Webinar panelists Dr. Terry Holliday, Commissioner of Education, Kentucky Department of Education; Ingersoll; and Ms. Ellen Moir, Executive Director, New Teacher Center made the following points:
- Disadvantaged students are most likely to suffer the effects of high turnover and poor teaching quality.
- The vast majority of research shows positive effects for comprehensive induction for beginning teachers, including improvement in teachers’ instruction, retention, and student achievement.
- Teacher shortages in specific areas such as mathematics and science are misdiagnosed: they emanate from high attrition rates.
- Retaining effective teachers, particularly in high-poverty schools, depends on a systems approach to creating supportive teaching and learning conditions.
- Working conditions are linked to teacher retention, improving practice, and better student achievement gains and should be integrated into all school improvement initiatives.

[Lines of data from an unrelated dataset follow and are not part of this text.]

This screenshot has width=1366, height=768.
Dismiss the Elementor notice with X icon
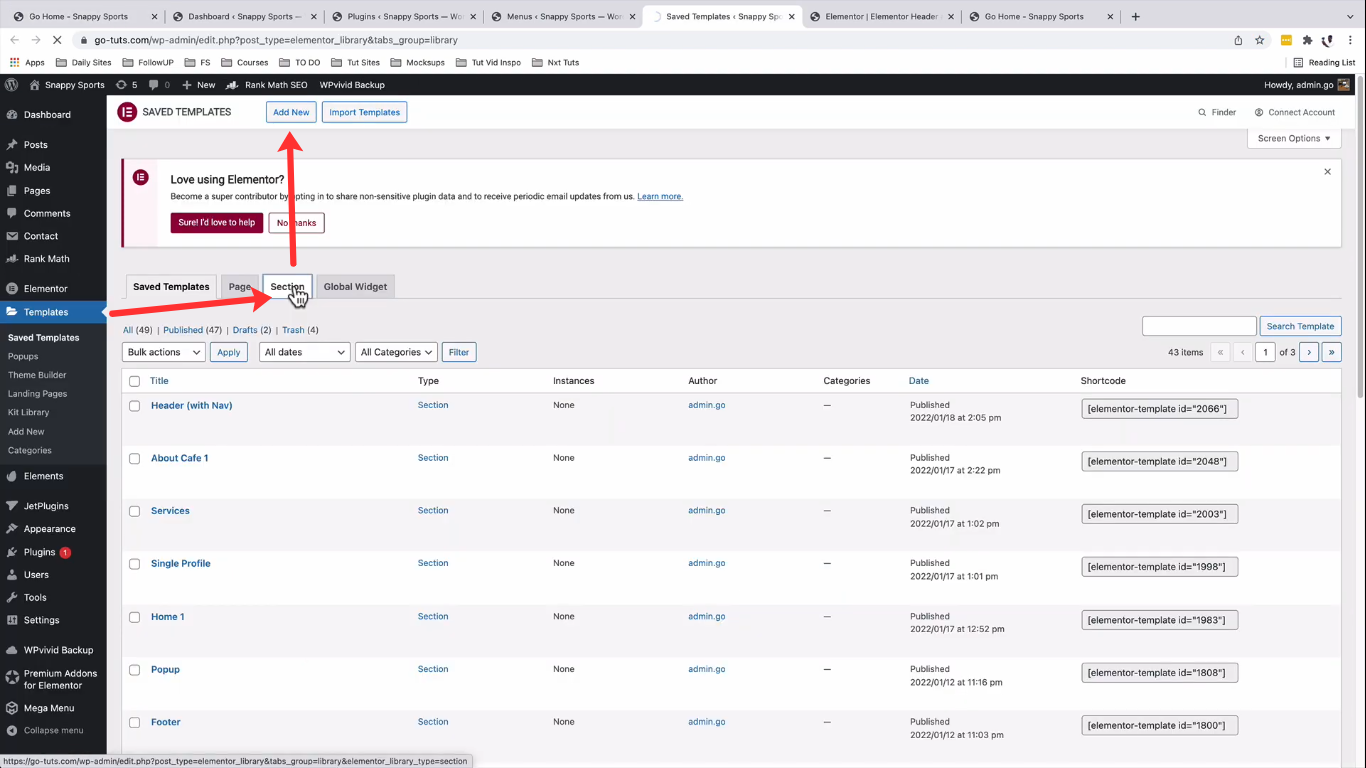[x=1327, y=172]
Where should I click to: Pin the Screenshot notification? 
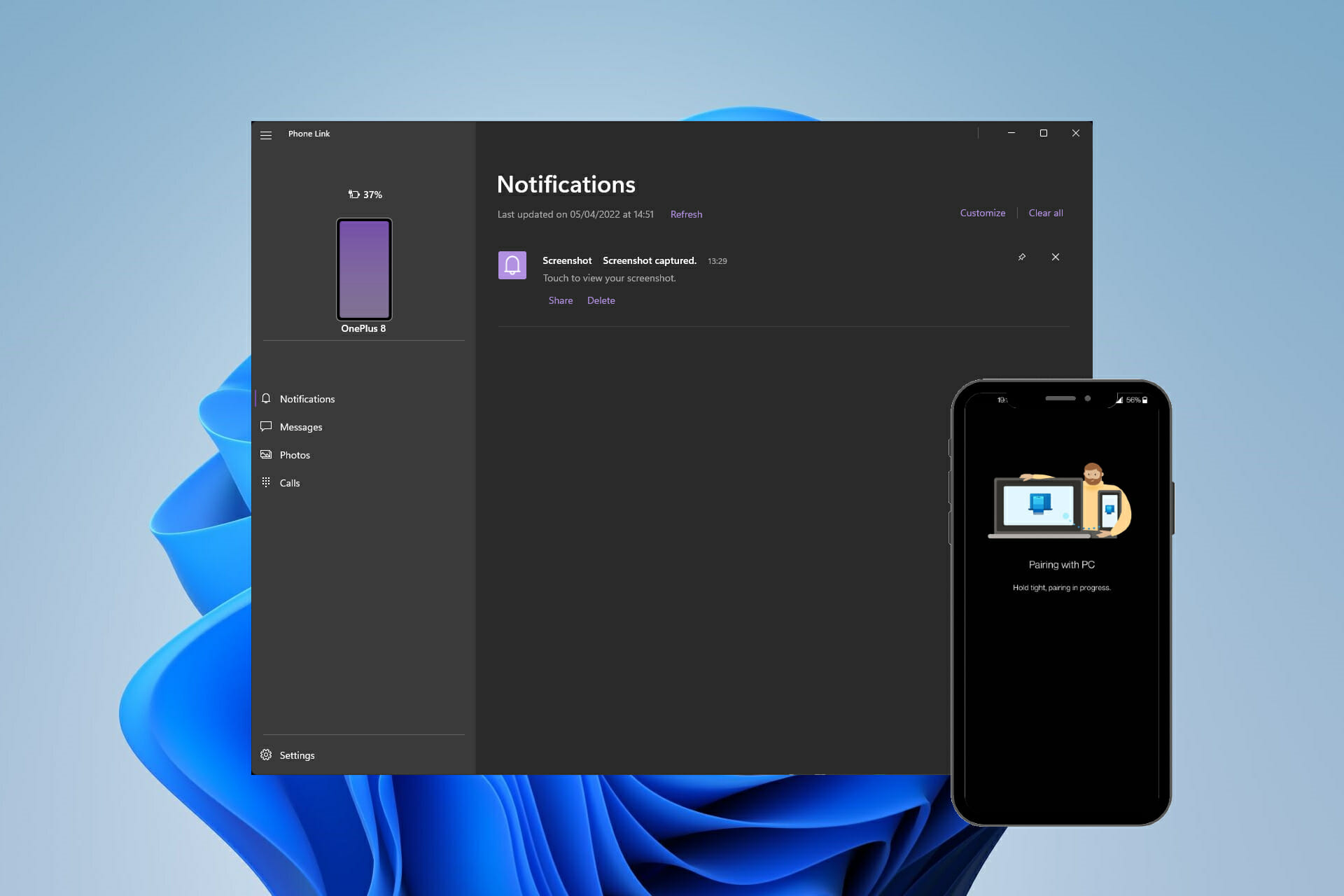pyautogui.click(x=1022, y=257)
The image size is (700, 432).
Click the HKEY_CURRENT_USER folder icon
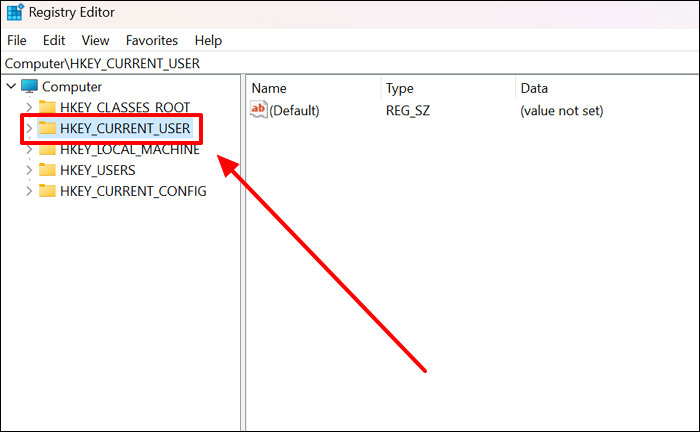tap(47, 128)
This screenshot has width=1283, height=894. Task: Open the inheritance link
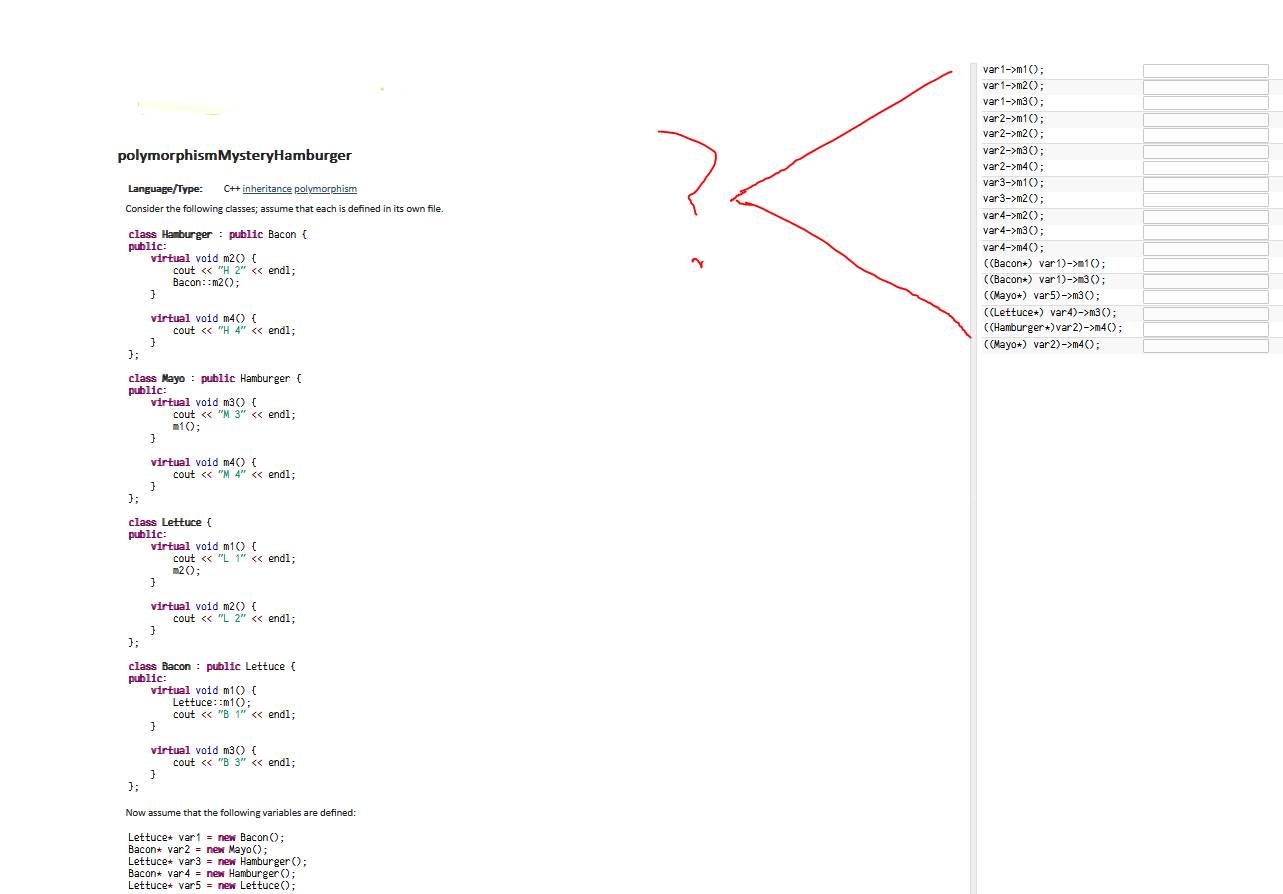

- States and districts should use data on school conditions to make system improvements—to evaluate administrators and district leaders, to improve preparation and professional learning, and to allocate resources for school improvement.
- Key to retaining teaching talent is affording them greater classroom autonomy to meet high standards for student learning along with career opportunities to use their expertise as teacher leaders.
Holliday stressed, “Teachers need to have a voice. Districts that are successful in meeting high standards engage and empower their teachers.” Moir concurred, saying, “America spends billions and billions of dollars on professional development that teachers hate. We could do a far better job by listening to our educators about what will make a difference in their ability to teach effectively.”
Archived video from the webinar, as well as a complete transcript, are available at https://all4ed.org/webinar-event/jul-17-2014/.
Mariana Haynes, PhD, is a Senior Fellow at the Alliance for Excellent Education and author of “On the Path to Equity: Improving the Effectiveness of Beginning Teachers.”